After a dominating 6-205-2 line against the Packers in Week 3, Jones failed to surpass 5 receptions or 94 yards for the remainder of the year, during which he battled lower leg injuries. To say that the star faded quickly on Jones’ season is an understatement, as his role as a deep threat took a nose dive when Detroit showed an inability to protect Stafford. Unable to get the time to go deep, the Lions mothballed the offense, and became a team that threw a majority of its passes within 10 yards of the line of scrimmage. This dinking and dunking offense plays counter to Marvin’s strengths, and unfortunately I don’t see a drastic change coming. By the time the 2016 season ended, Jones was an inconsistent WR3 and that’s where he sits in my eyes for 2017.

WR Golden Tate
(2016 WR Rank - No. 23, 8.3 FPts/G)

While Marvin Jones doesn’t quite fit what the Lions offense is capable of doing right now, Golden Tate’s game fits like a glove. Tate has been a PPR darling since joining Detroit as a free agent in 2014, piling up 90, 99, and 91 reception seasons. While Jones was lighting things up, Tate was barely breathing during an opening five-game stretch where he totaled 133 yards and no touchdowns. To say the Week 6 line of 8-160-1 line came out of nowhere is an understatement! From that game on, it was clear the Lions offense needed to feature Tate in the passing game to be successful. Tate resumed his go-to status, as Stafford targeted him 10 or more times, seven out of the team’s final eleven regular season games.

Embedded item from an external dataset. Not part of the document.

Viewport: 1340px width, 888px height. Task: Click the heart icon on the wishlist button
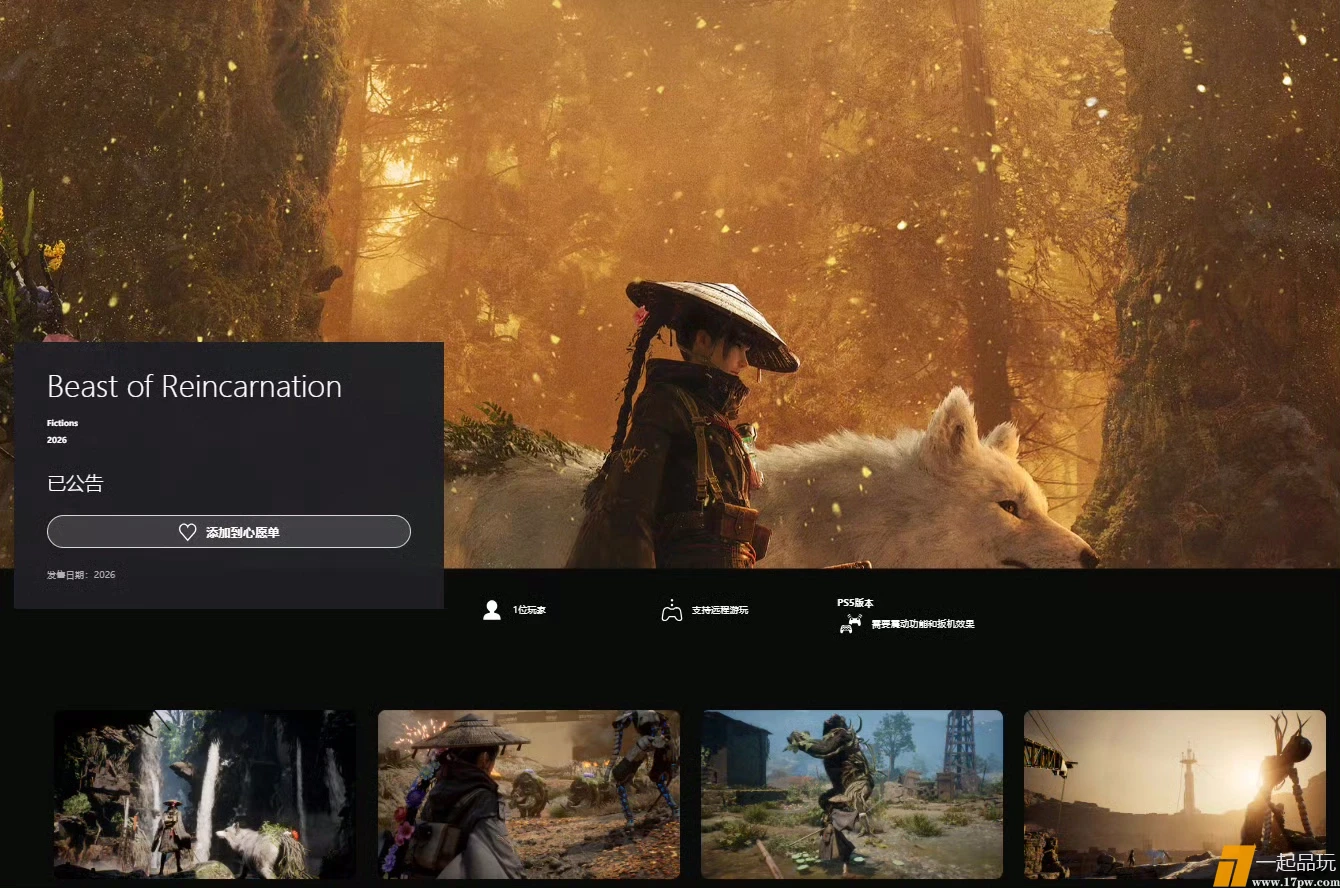(x=187, y=533)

Like most of the Detroit skill position players, I don’t expect a big change in stats. The system, and what the Lions are capable of accomplishing on offense isn’t going to change a great deal. The ball control passing game will remain and the Lions should be able to run the ball a bit more if their backs stay healthy. Tate should retain a healthy dose of targets, and be a strong PPR option and a fine bet for WR2 production in standard leagues.

TE Eric Ebron
(2016 TE Rank – No.16 6.4 FPts/G)

I think it’s fair to assume, that entering his 4th year as a pro, Eric Ebron will not return the value or impact the Lions expected when they made him the 10th overall selection in the 2014 draft. Despite a measured rise in stats since his rookie year, Ebron failed to be a consistent playmaker in 2016. Regardless of being 6’4’’ he was a non-factor in the red zone, an area Detroit desperately needed playmakers. He’s fast, but Ebron lacks route running finesse, and doesn’t use his body to make plays on the ball. He’s similar in stature to Antonio Gates, but Gates is an absolute wizard at using body position and leverage to get open at the goal line.

Ebron will always be a tantalizing tease for fantasy owners. The team lost 67 targets when Anquan Boldin left in the off-season, and Ebron is sure to soak up some of those, but until he improves his game inside the 20-yard line, and works on his hands, he will continue to be in the bottom tier of TE1s. This Lions offense has enough guys that produce between the 20s, but until Ebron and the rest of the offense score more touchdowns, the entire team has depressed fantasy value. That said, if there was a tight end I’d take a flyer on, he would be it. If his catch and yardage totals hold steady, it would only take a few more touchdowns to get him into mid to upper range TE1 territory. I’m just not ready to gamble a high draft pick to do it.